== GIVEN ENTRIES
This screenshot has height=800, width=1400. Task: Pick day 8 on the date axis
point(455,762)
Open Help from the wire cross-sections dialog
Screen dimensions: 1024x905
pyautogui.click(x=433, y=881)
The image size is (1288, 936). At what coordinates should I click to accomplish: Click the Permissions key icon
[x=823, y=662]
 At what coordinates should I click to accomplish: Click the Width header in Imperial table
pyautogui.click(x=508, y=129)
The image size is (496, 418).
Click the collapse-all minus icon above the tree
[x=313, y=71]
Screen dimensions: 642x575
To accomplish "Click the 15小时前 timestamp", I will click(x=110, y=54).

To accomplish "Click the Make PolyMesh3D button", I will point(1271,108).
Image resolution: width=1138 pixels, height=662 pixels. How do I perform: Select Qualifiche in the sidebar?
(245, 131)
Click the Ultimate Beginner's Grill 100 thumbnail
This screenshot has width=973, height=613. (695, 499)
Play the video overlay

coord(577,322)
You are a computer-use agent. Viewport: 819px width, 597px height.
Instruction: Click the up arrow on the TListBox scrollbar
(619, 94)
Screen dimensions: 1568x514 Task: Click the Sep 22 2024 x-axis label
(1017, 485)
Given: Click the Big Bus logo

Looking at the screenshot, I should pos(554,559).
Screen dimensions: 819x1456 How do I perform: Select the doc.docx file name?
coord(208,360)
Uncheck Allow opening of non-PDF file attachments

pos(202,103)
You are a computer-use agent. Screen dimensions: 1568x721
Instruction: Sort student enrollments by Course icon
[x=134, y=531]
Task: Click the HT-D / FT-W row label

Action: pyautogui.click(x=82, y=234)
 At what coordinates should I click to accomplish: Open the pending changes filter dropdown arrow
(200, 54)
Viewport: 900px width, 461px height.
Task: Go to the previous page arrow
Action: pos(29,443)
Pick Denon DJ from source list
====
» TASK TO CARRY OUT
Please copy every line of the records above in which "will" appears.

» THE COMPLETED TASK
To accomplish "Click the 15小时前 timestamp", I will click(x=110, y=54).
To accomplish "Click the Make PolyMesh3D button", I will point(1271,108).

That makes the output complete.